Geringonça há só uma


Cada vez há mais e mais geringonças, sem que isso nos permita esquecer o valor único e a marca de água diferenciadora da geringonça primordial.


Quando, em 2015, António Costa e o Partido Socialista conseguiram dar expressão política governamental a uma maioria social e política que se opôs à continuação da agenda de austeridade e empobrecimento protagonizada pela coligação PSD/PP, alargando o arco da governação e desenhando uma solução “fora da caixa”, a classificação desse procedimento de consolidação de uma maioria social e política viável como “geringonça” criou raízes em Portugal, na Europa e no mundo.

Daí para cá, um pouco por todo o espaço democrático foram surgindo dinâmicas de coloração diversa que foram sendo designadas como geringonças. Muitos classificaram mesmo a solução encontrada para o novo ciclo institucional na União Europeia como uma geringonça supranacional. Uma geringonça anda em construção e com a participação ativa de forças pró-europeias de largo espetro.

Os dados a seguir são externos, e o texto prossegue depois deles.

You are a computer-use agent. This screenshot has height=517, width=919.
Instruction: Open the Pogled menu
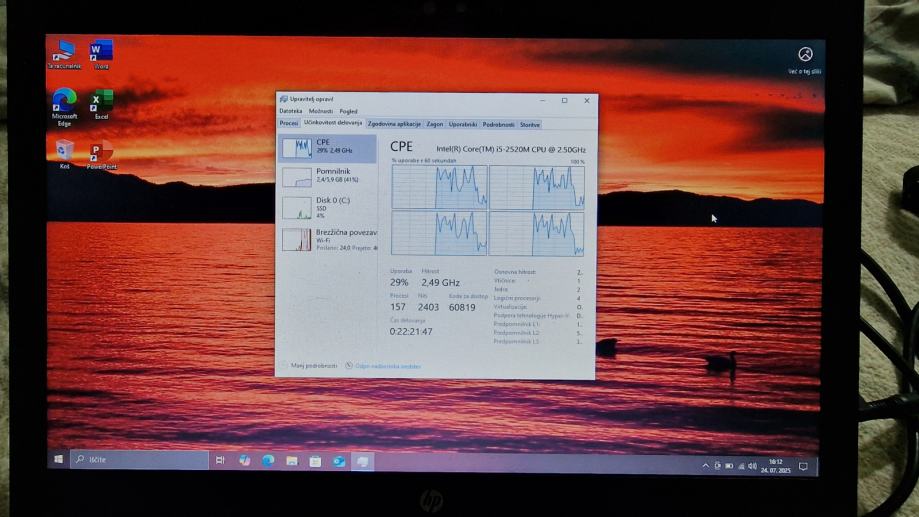[x=348, y=111]
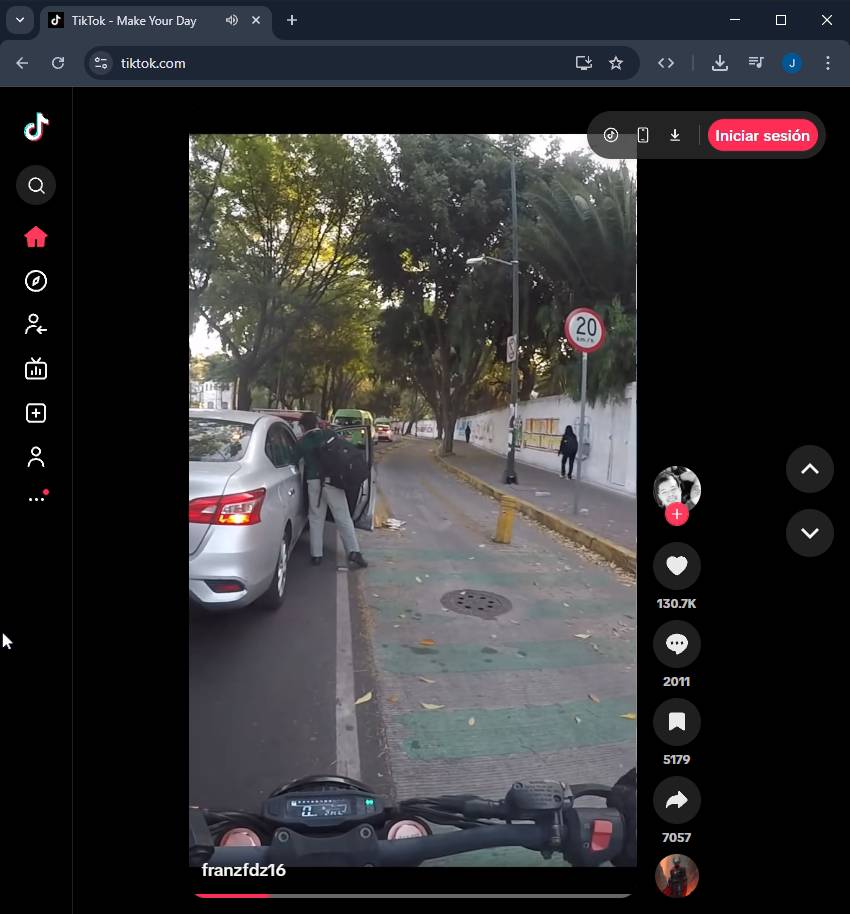Select the TikTok - Make Your Day tab
Viewport: 850px width, 914px height.
pos(134,20)
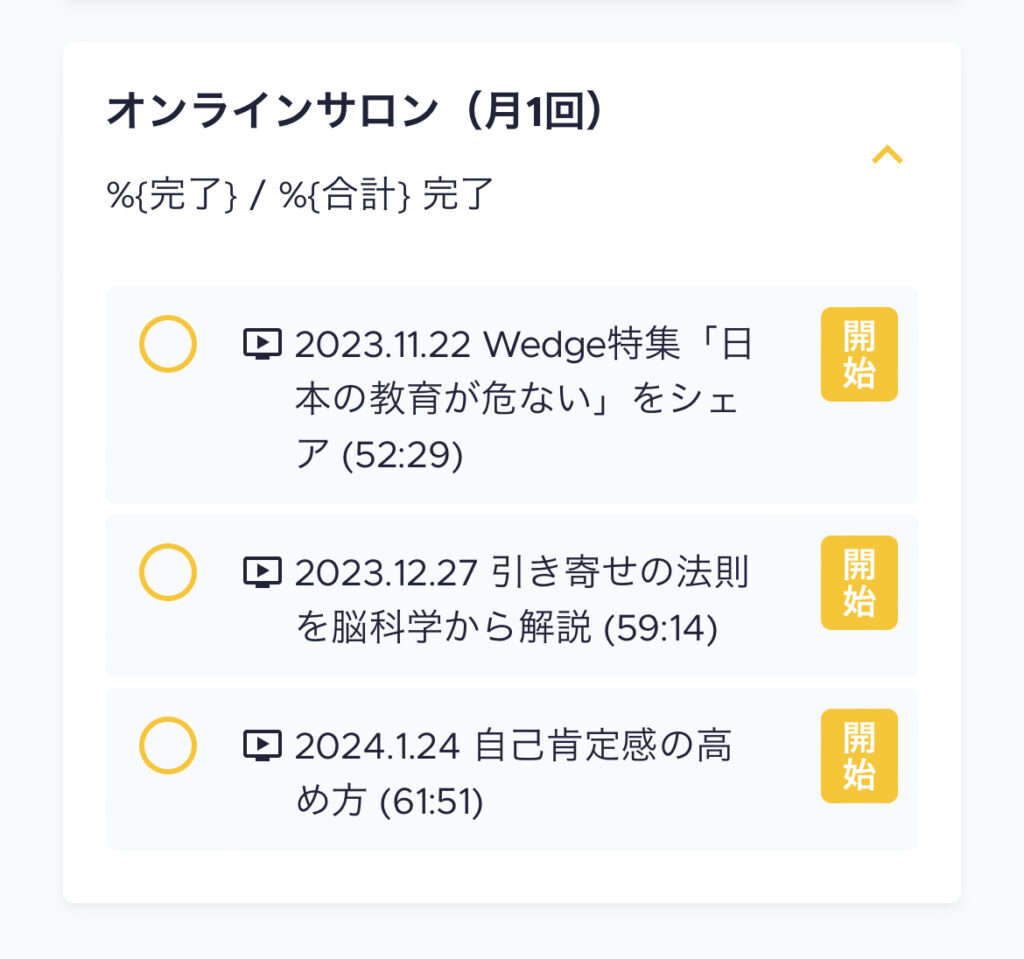Start the 2024.1.24 自己肯定感 lesson via 開始
The height and width of the screenshot is (959, 1024).
[859, 756]
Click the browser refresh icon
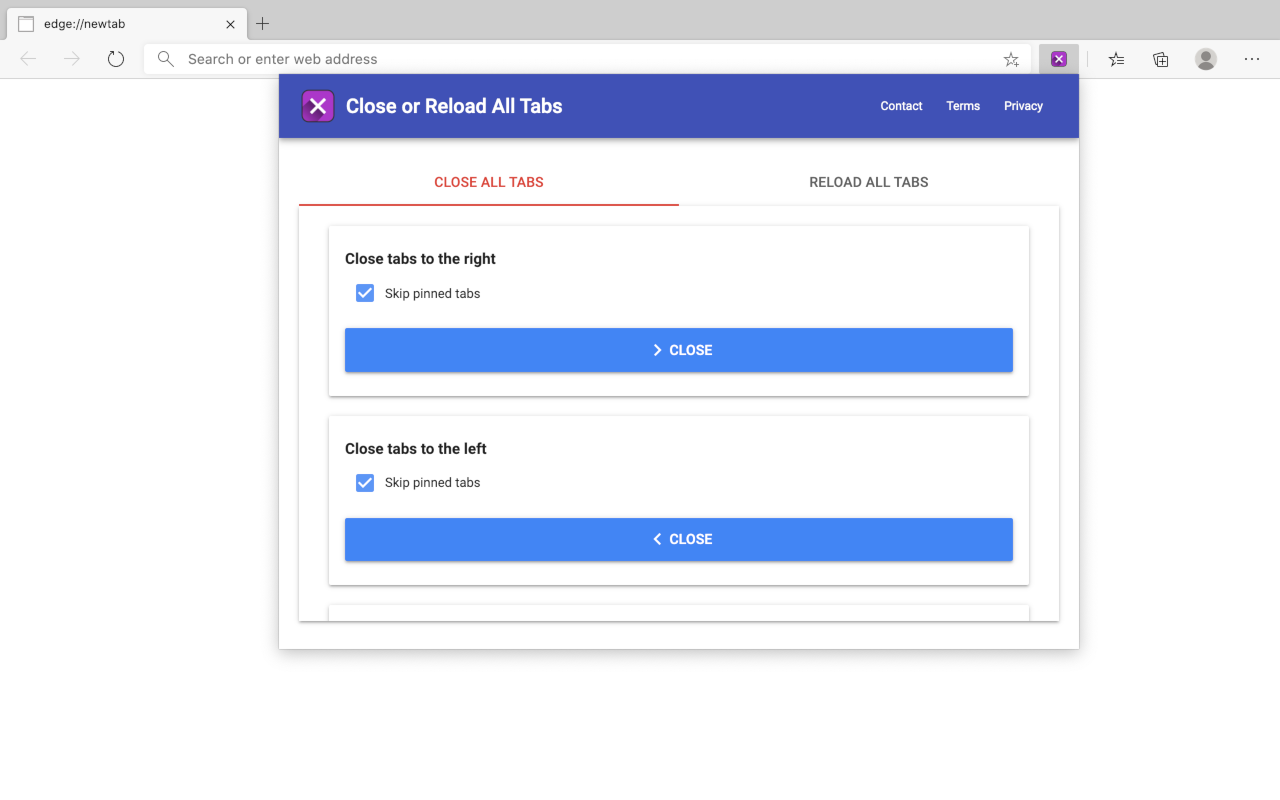This screenshot has height=800, width=1280. pos(116,59)
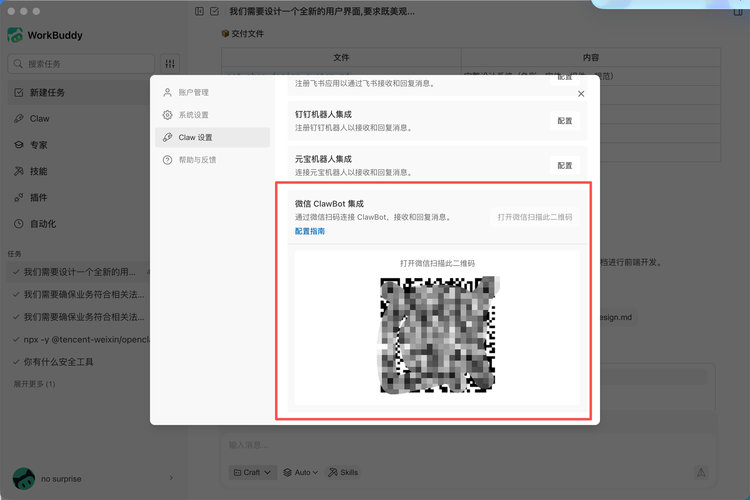Image resolution: width=750 pixels, height=500 pixels.
Task: Expand the Auto model dropdown
Action: click(300, 472)
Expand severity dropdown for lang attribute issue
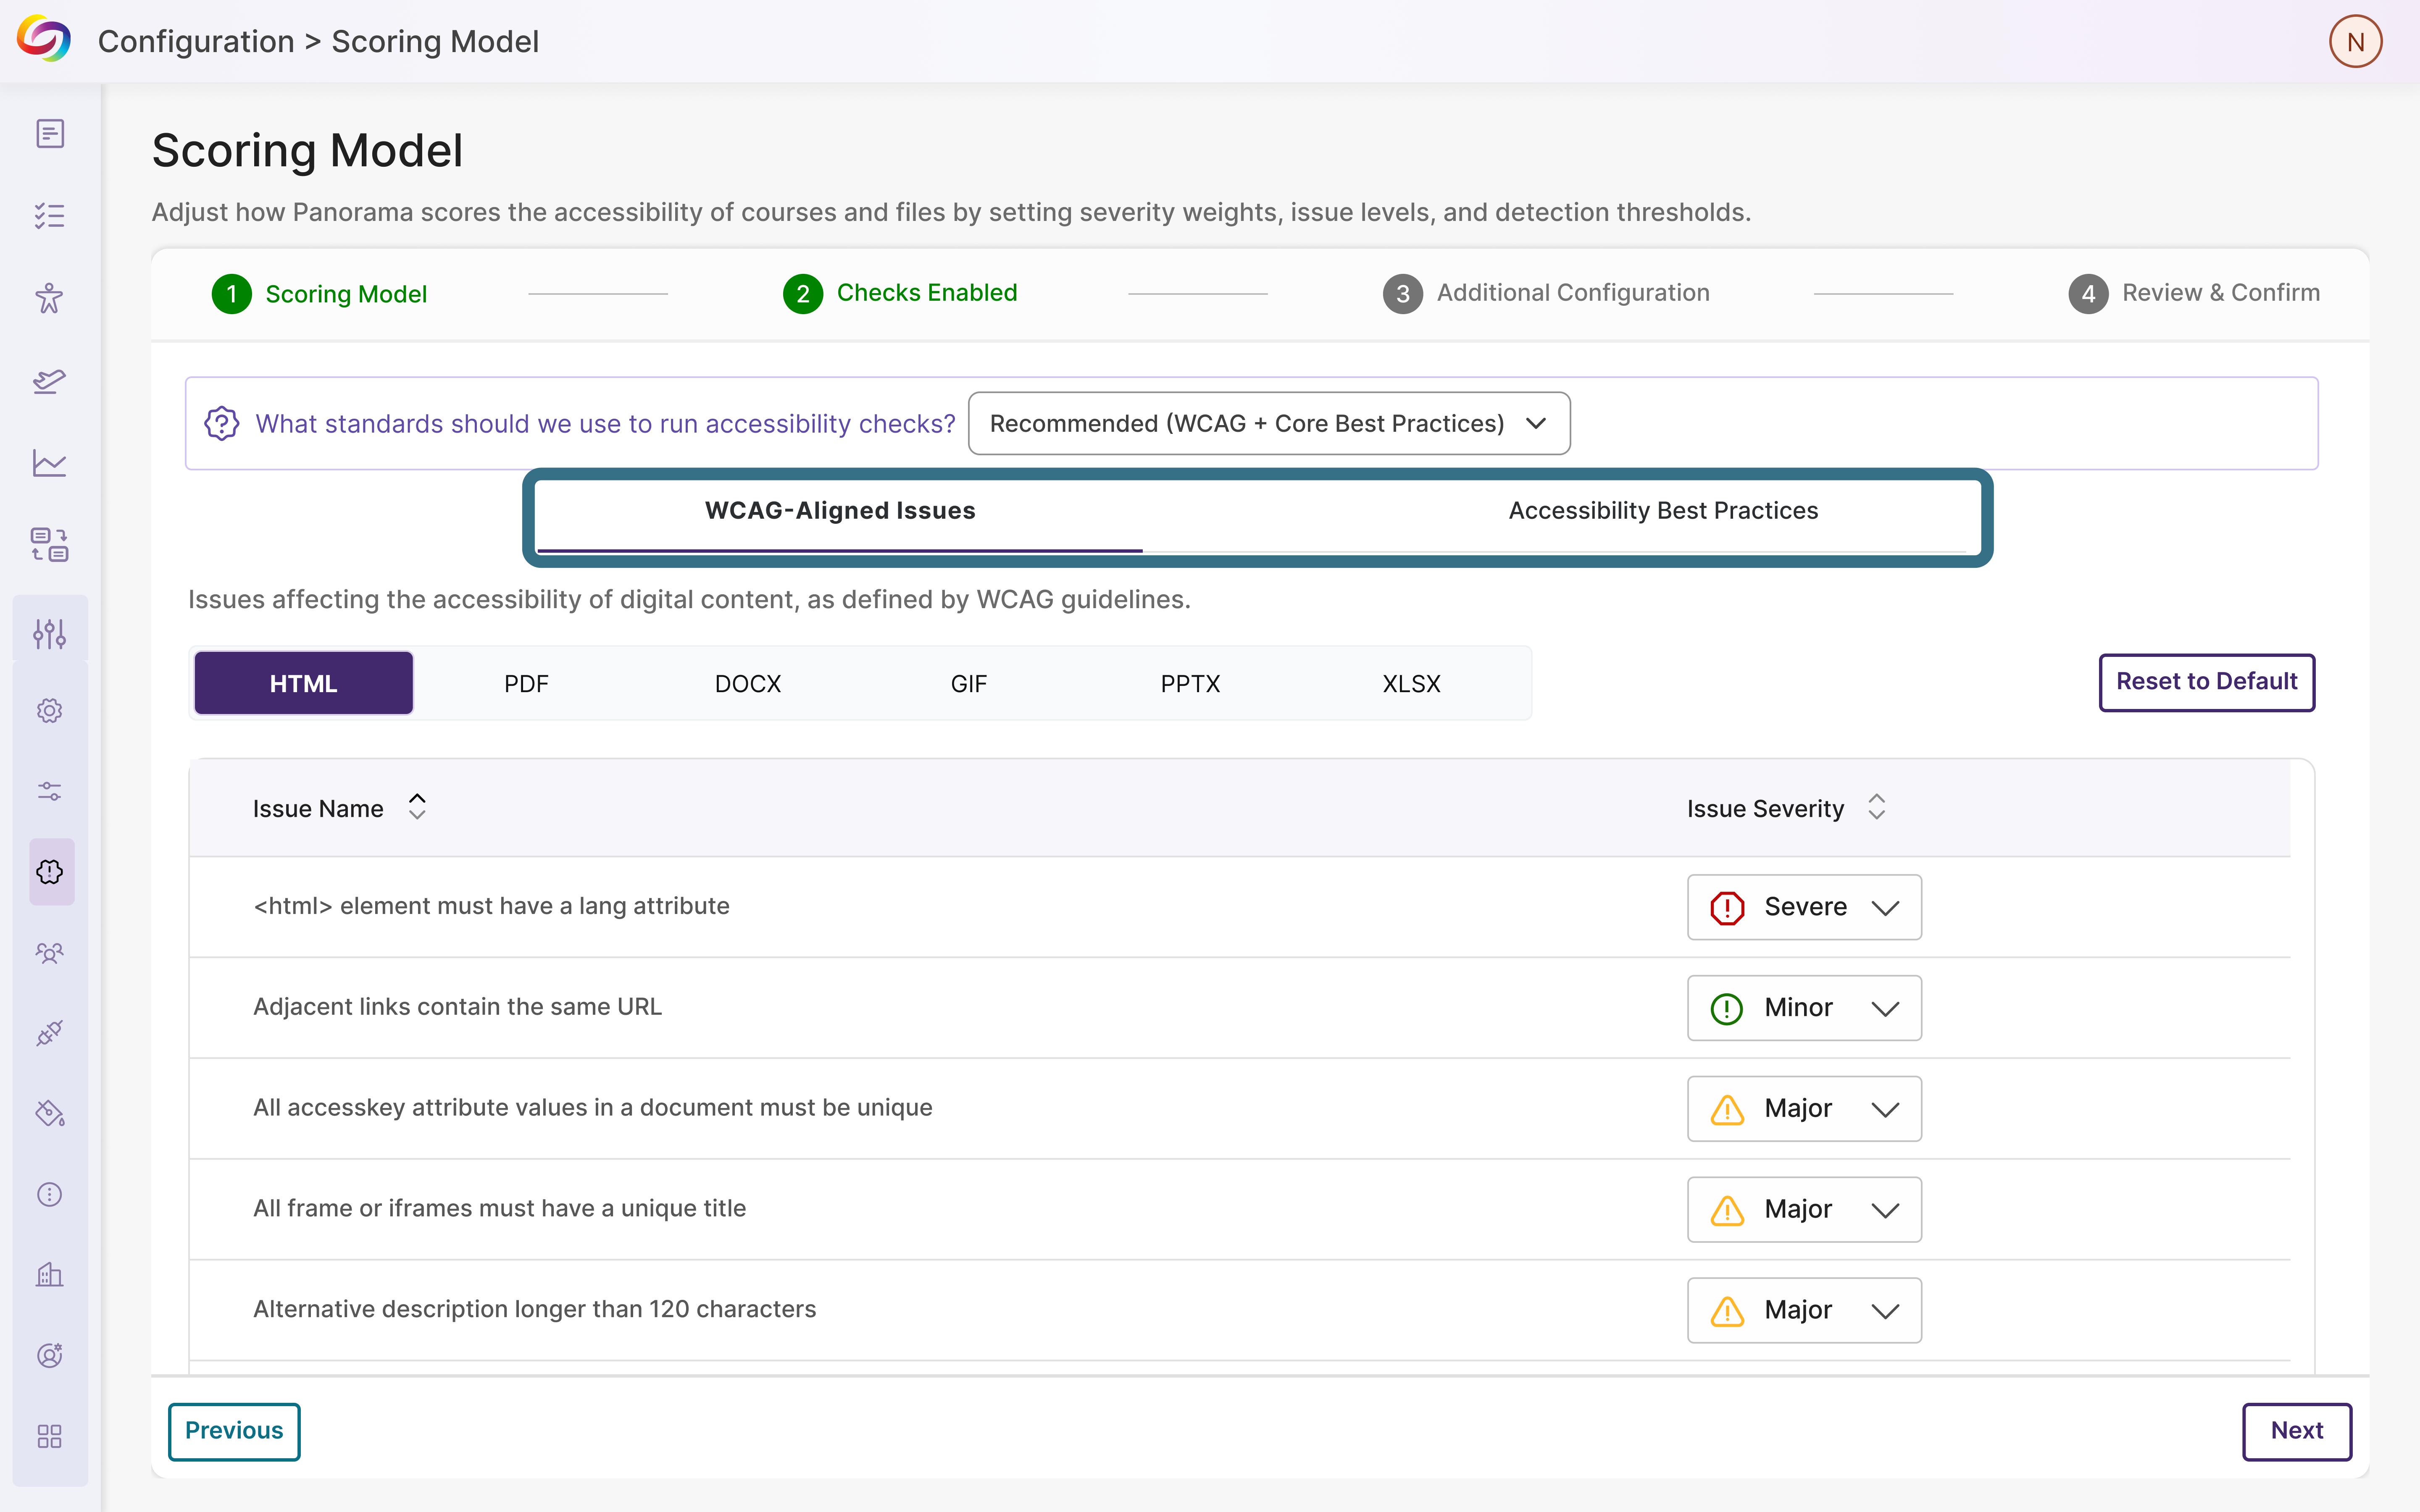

Não será a constituição de geringonças a resposta natural da democracia do nosso tempo à fragmentação das causas, movimentos e dinâmicas das sociedades modernas? Do meu ponto de vista, a resposta é afirmativa. Cada vez há mais e mais geringonças, sem que isso nos permita esquecer o valor único e a marca de água diferenciadora da geringonça primordial.

Embora reconhecendo que geringonças já surgiram muitas e surgirão cada vez mais, geringonça verdadeira há só uma, a nossa, a portuguesa, a que permitiu cumprir uma legislatura com estabilidade política e ganhos económicos e sociais reconhecidos pela maioria da população, quando escutada nos estudos de opinião divulgados.

As geringonças são coligações sociais viáveis com uma base ideológica e de valores diferenciados, mas unidas em torno de prioridades e compromissos compatíveis. Grande parte das soluções governativas nos países da União Europeia têm essa matriz. Nuns casos, é a defesa do Estado de direito e a travagem do populismo a unir forças com visões e programas diferenciados. Noutros, felizmente ainda residuais, é a imposição do populismo que se faz com coligações sociais por medida, como aquela que a Liga Norte e o Movimento 5 Estrelas fabricaram em Itália. Noutros casos ainda, há geringonças que definem um novo quadro de bipolarização em cenários fragmentados. A dinâmica política em Espanha pode vir a ser um exemplo disso.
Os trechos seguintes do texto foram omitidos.